“Not until today.” I swallow hard, hating the taste of my own fear. “I reached out to him. Told him about you. About the danger.”
“Why now?” The question carries an edge that could cut glass. “After all the years of silence, why reach out now?”
“Because I can’t protect you anymore.” The confession breaks something inside me. “The protocols are too sophisticated. The investigation too thorough. I’ve run out of ways to keep you hidden.”
“So you contacted him because you need something.”
The accusation stings because it’s true. And it’s so much like Hargen’s reaction that I almost wonder if it’s written in her DNA.
“I contacted him because you need him. His Aurora connections, his resources—everything I can’t provide anymore.”
“Which is?”
“A way out.” My voice cracks on the words. “A chance at freedom. At a life where you don’t have to hide what you are.”
She stares at me for a long moment, processing everything I’ve told her. When she speaks again, her voice is deadly quiet.
“Where is he now?”
The question I’ve been dreading. The one that will require me to trust—really trust—another person for the first time in decades.
“Waiting to meet you.”
“Okay,” she says. “I want to see him.” Ember’s voice carries quiet determination. “I want to meet my father.”
“Are you sure?” The question sounds ridiculous even as I ask it. There really is no alternative right now. “Once we take this step, there’s no going back. Everything changes.”
“Good.” She stands, moving with the same unconscious grace that marks her heritage. “I’m tired of living in a cage, even a beautiful one. I’m tired of half-truths and careful deflections and being treated like I’m too fragile to know my own story.”
She pauses at the doorway, looking back at me with eyes that carry too much understanding for someone her age.
“I forgive you,” she says quietly. “For the lies. For the isolation. For keeping us apart all these years. I understand why you did it.”
Relief floods through me like physical pain.
“But I won’t forgive you if you don’t trust me now.” Her gaze locks with mine, unflinching. “No more secrets. No more half-truths. No more deciding what’s best for everyone else.”
“No more secrets,” I agree, though the promise terrifies me.
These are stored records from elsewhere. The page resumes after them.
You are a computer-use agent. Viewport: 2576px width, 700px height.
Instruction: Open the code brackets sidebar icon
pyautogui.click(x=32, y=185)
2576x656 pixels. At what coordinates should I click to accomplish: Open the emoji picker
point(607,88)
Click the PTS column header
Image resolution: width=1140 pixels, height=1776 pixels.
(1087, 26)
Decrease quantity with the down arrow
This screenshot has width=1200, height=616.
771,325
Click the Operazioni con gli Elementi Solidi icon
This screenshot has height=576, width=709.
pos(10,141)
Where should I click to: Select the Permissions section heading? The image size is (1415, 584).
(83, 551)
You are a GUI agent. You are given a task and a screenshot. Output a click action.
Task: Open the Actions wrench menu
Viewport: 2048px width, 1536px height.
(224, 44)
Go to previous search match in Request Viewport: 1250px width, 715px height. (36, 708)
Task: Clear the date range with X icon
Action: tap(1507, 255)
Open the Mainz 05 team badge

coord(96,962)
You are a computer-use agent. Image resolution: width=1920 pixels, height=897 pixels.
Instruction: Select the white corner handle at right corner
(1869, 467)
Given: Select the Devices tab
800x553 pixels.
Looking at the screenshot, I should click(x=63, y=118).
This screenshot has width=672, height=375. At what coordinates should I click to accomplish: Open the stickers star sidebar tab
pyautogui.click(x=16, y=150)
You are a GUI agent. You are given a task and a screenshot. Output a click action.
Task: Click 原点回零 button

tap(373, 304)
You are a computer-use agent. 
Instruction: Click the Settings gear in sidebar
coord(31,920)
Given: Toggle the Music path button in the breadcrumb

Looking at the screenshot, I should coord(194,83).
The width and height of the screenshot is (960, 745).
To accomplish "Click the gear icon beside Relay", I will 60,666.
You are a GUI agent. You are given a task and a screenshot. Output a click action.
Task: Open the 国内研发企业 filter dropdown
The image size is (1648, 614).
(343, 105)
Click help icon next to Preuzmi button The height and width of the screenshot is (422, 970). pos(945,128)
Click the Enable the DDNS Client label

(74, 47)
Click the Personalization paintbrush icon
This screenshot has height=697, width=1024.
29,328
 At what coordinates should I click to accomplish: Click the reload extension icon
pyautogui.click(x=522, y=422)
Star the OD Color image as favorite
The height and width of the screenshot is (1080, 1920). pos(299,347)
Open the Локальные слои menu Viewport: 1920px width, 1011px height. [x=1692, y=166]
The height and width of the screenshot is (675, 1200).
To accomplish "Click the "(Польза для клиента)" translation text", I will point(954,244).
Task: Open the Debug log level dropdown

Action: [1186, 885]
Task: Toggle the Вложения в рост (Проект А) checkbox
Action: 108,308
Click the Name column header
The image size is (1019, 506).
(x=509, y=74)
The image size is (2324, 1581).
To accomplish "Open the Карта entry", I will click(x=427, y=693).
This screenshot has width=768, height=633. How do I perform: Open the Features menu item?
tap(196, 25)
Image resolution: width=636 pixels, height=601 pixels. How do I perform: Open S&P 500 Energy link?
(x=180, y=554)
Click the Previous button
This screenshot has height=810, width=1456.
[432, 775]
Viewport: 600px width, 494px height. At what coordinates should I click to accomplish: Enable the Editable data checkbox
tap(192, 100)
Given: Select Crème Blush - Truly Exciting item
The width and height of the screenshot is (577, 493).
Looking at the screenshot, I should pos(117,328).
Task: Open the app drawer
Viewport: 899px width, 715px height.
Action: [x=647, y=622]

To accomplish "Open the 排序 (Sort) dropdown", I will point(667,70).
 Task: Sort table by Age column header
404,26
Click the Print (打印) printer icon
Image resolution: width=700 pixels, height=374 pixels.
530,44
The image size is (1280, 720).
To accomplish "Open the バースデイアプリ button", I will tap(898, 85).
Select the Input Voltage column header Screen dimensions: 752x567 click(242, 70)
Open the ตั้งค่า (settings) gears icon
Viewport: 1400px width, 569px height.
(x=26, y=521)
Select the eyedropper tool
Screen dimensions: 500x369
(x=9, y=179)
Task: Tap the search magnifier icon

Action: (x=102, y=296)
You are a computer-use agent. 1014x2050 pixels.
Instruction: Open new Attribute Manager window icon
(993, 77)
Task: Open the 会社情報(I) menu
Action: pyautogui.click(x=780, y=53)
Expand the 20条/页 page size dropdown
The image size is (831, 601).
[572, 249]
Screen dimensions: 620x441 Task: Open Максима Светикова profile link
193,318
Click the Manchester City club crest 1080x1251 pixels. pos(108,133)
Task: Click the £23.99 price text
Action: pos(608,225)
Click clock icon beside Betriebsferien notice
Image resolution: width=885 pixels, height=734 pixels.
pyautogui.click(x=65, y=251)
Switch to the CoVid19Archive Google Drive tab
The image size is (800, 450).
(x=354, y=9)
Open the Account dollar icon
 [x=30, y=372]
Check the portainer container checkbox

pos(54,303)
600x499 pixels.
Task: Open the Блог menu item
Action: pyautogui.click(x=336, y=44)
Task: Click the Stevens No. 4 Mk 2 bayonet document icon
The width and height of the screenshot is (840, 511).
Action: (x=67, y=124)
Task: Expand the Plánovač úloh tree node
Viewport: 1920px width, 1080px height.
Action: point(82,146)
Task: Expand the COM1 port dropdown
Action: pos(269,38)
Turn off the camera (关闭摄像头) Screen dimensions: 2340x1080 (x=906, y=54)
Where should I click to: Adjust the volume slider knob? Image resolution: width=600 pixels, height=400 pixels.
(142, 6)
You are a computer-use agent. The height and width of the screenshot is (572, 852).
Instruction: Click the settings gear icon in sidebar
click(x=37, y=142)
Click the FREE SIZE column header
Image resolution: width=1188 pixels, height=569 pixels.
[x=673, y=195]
“Then let’s go meet my father.” She’s gone before I can respond to her.
Chapter 17
Hargen
The crunch of tires on gravel pulls me away from the window.
I’ve stood there for what feels like hours, my fingers curling against the worn sill, nails digging into weathered wood. Years of Syndicate service taught me to remain composed in the face of unexpected threats, but nothing has prepared me for this.
The sound of an approaching car shouldn’t make my heart stutter like a faulty engine. Shouldn’t leave me wondering if it might be easier to turn and run.
You’re a father now. Man up.
I take in the sparse furnishings of Vanya’s neat house, the strategic exits, the subtle magical wards woven into the foundation. Even here, at the end of a forgotten dirt road surrounded by dense forest, old habits die hard.
The car engine cuts. A door slams. Footsteps on the path.
I’ve spent decades working with some of the most powerful magical beings on the planet, but now I stand frozen, unable to move as those footsteps approach the porch. My acute awareness catches a hesitation; I’m almost certain I hear a deep breath drawn and held.